> _Goal of the exercise_
Duplicate the entries from the line containing "Like Nana Kwadwo's comment" through the end of the entries, including both ends. Leave the pictures out of your copy.

━━━━━ Dataset records ━━━━━

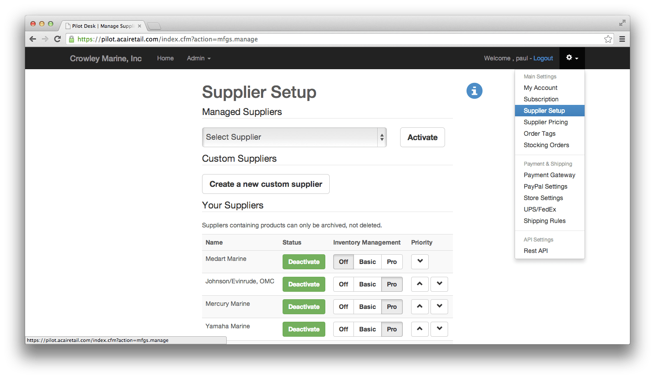The height and width of the screenshot is (379, 655).
Task: Click Home in the navigation bar
Action: pyautogui.click(x=165, y=58)
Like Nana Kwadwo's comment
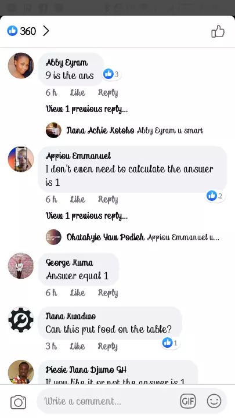Image resolution: width=235 pixels, height=418 pixels. [78, 346]
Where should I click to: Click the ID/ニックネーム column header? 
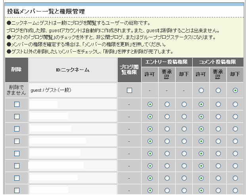point(73,70)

━━━━━

> _Full solution_
Like Nana Kwadwo's comment
Image resolution: width=235 pixels, height=418 pixels. [78, 346]
Where should I click to: Click the ID/ニックネーム column header? 
point(73,70)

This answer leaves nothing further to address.